Last week we loaded a full shipping container of food (approximately 275,000 meals) into a truck to begin the journey to Kenya. The food will be delivered to those who are tragically affected by the famine and civil wars that are happening in the Horn of Africa. The meals were made possible through Youthfront's Something to Eat initiative in partnership with Jeremy Affeldt's Generation Alive (Spokane, WA) and Future Profits (Palo Alto, CA). The article below was written by Youthfront staff member Austin Averill who directs our Something to Eat initiative.
On a bitter cold winter morning, I was more excited to wake up at four and head to work than I have ever been in my life. On this particular morning, I left the harsh Midwest weather behind with my co-workers Ray Zuercher and Mike King, President of Youthfront, to meet up with San Francisco Giants pitcher Jeremy Affeldt, Founder of Generation Alive, in Palo Alto, California. Why, might you ask, would a logistics guru, president of a non-profit organization, recent college graduate, and professional baseball player meet in “The Golden State?” I can think of no better reason than to facilitate a Something to Eat packaging event.
The next day, approximately 300 students flooded through the doors of Sequoia High School’s gymna- sium to package as many Something to Eat meals as possible. “Packing a meal” means measuring rice, soy protein, dried vegetables and a nutrient dense vitamin powder, pouring it all into a bag, and sealing it up. These meals then get packed into a box, which get stacked onto a pallet, which gets basically shrink- wrapped, then is shipped away to feed malnourished orphans. The meals from this particular event went to Kenya, though Youthfront sends meals to various places domestically and abroad.

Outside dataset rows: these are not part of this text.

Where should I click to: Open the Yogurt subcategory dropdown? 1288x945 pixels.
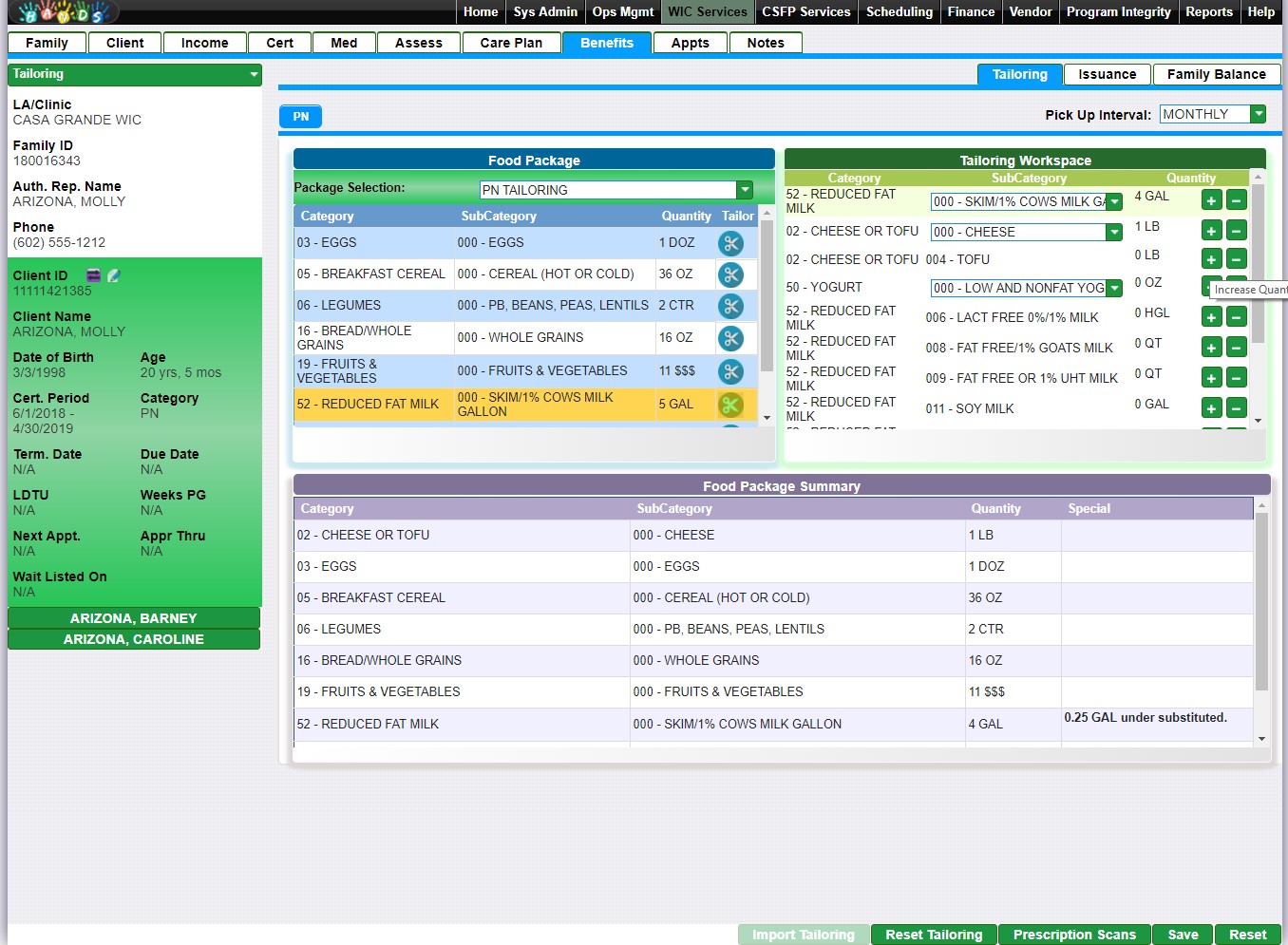click(x=1114, y=288)
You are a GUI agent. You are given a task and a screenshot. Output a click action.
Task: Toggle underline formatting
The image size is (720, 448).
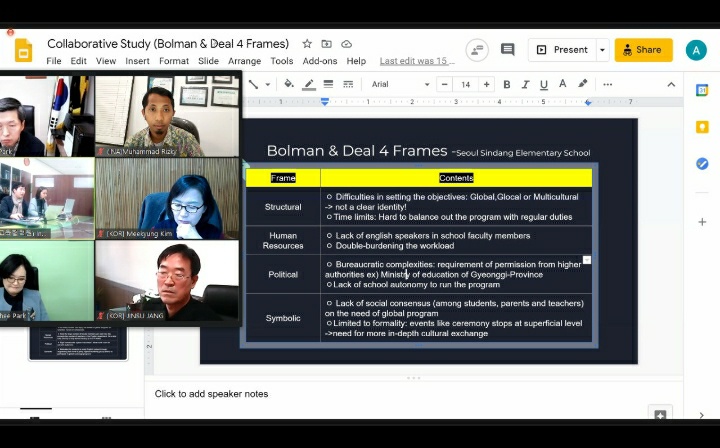(x=544, y=84)
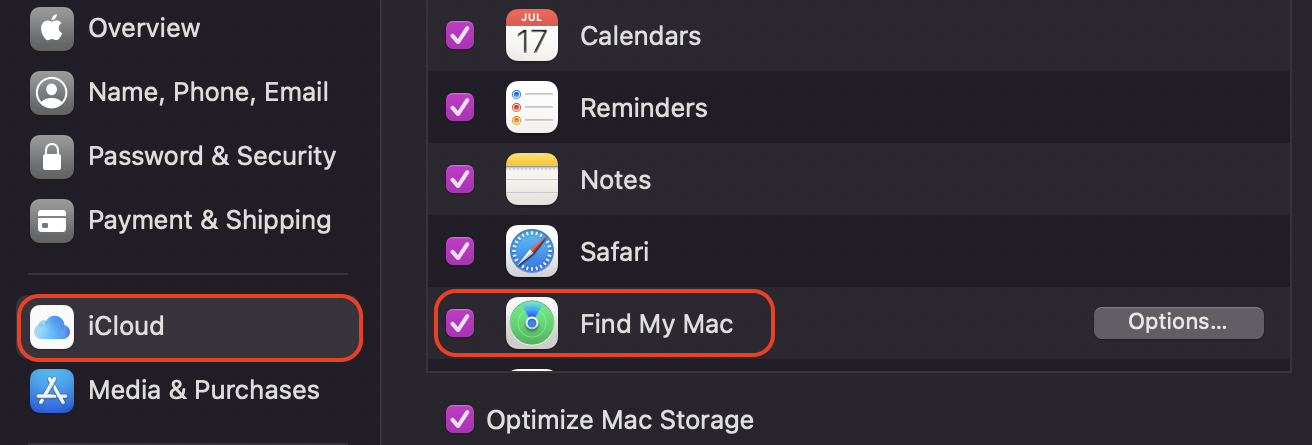
Task: Click the Notes app icon
Action: coord(532,179)
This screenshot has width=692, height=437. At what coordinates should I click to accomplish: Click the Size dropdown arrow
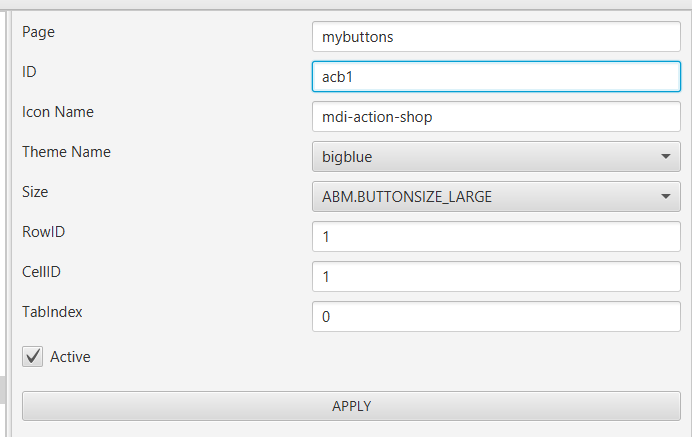click(666, 197)
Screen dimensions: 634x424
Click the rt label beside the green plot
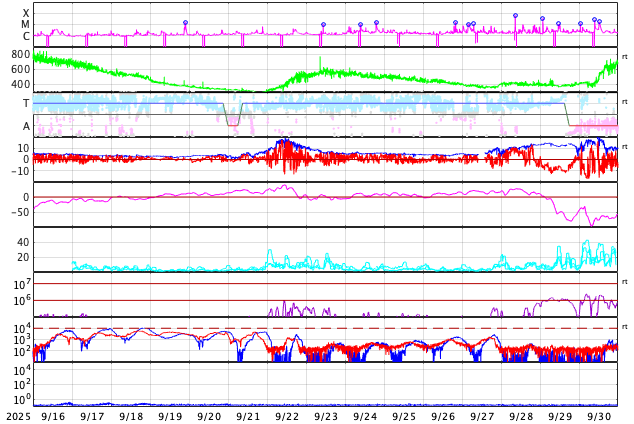tap(624, 57)
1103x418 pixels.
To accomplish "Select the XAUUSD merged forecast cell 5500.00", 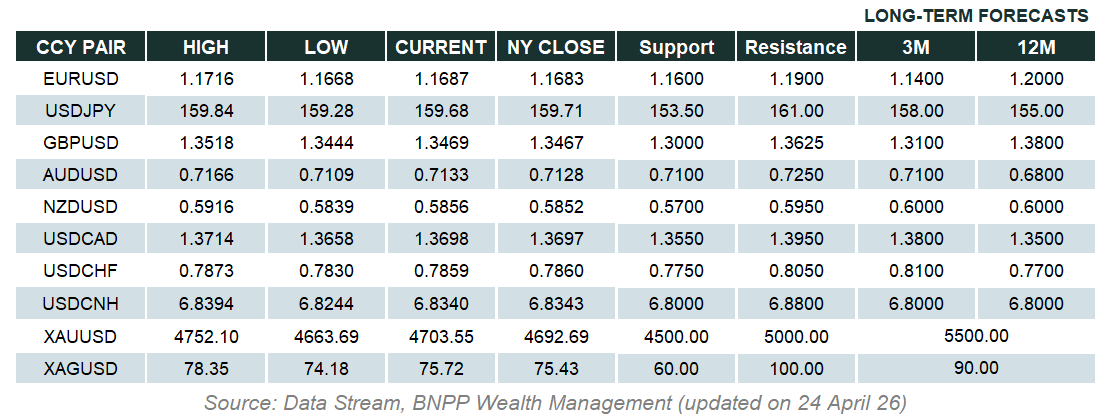I will [975, 336].
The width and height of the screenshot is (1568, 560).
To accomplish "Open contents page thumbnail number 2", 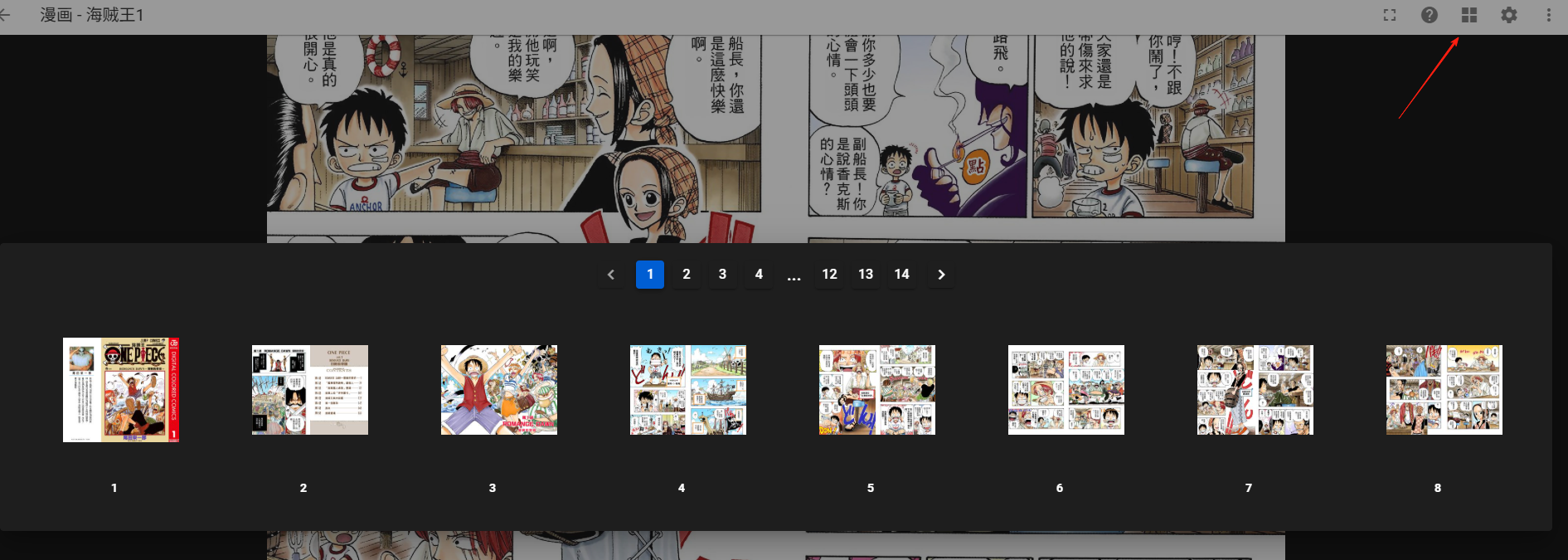I will pos(310,390).
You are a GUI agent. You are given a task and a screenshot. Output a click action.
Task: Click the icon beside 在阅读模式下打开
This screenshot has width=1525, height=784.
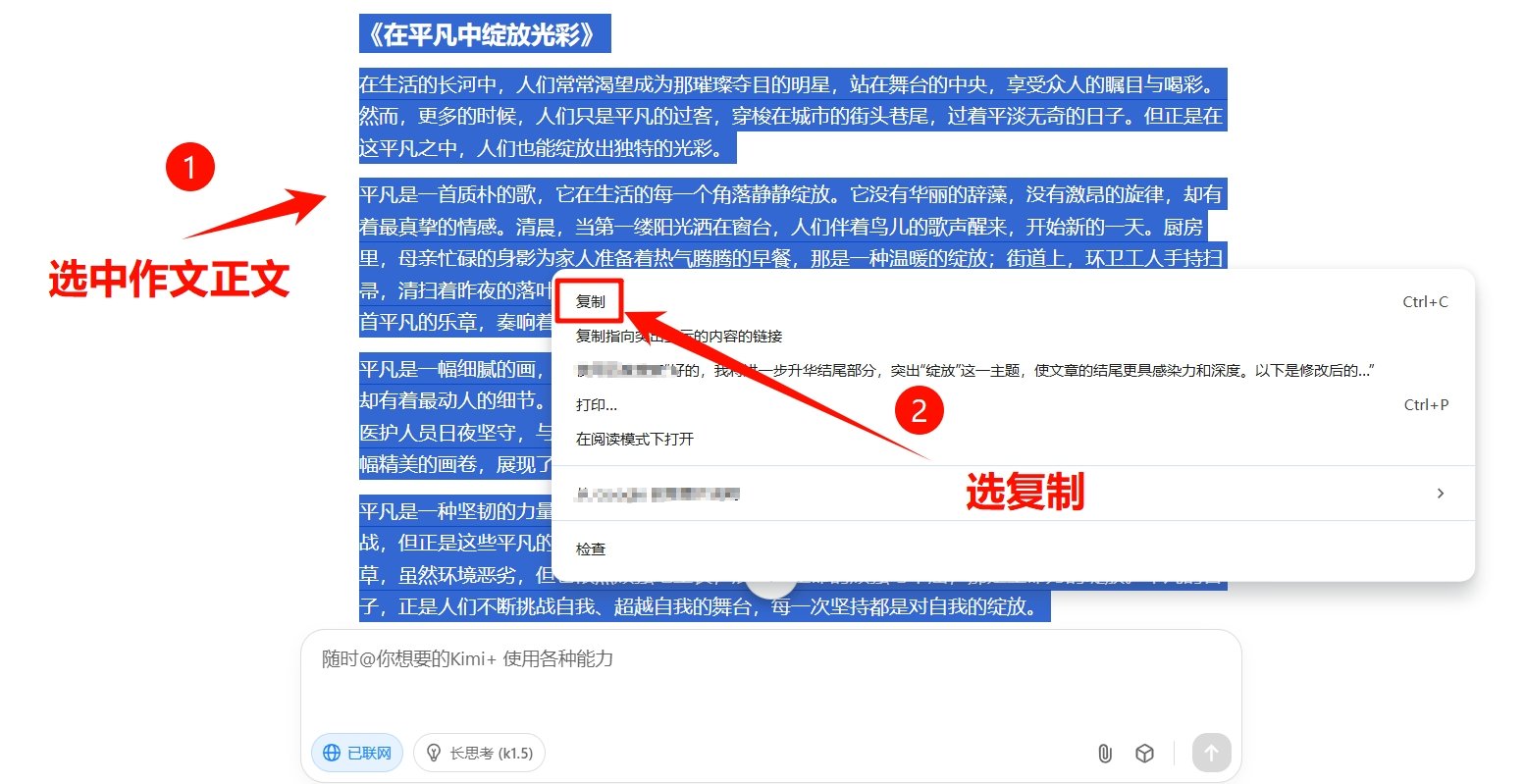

However, orphans aren’t the only ones who get fed as the result of a Something to Eat event. We’ve said it before and we’ll say it again: the spiritual formation aspect of meal packaging is just as important as the orphans we feed.
The youth who give up a Saturday in order to provide starving people with something to eat do so because they are hungry for justice. They recognize that something is wrong in the world and long to be a part of a solution. Something to Eat provides them with the opportunity to connect others’ physical hunger with their own spiritual hunger, with the hunger for justice and righteousness and the hunger to make the world more complete and more whole, more like the way that God intended.
The kids at Sequoia High were given “something to eat” in a different way every 30 minutes, at which point we paused the packaging for a moment of silence, as well as a short lesson about social justice, world hunger, and how we can have an effect on bringing redemption to this world.
In response to the Horn of Africa’s war and drought-induced famine, the students of Sequoia High raised several thousand dollars which allowed them to package nearly 130,000 meals to send another shipment to the needy.
These students by no means know wealth – and many of them are all too familiar with just the opposite of it. Yet they recognized that there are others in the world who are not only hungry, but who have it even worse than they do. This is what motivated those some might call “the least of these” to dedicate themselves to making the world a better place for someone else. They spread the word about the event, raised money for the raw materials that go into making a meal, and spent an entire Saturday wearing hair nets and packaging meals. THAT is why we do what we do at Youthfront – not for justice alone, but to see young people changed, liberated, transformed for the Kingdom of God.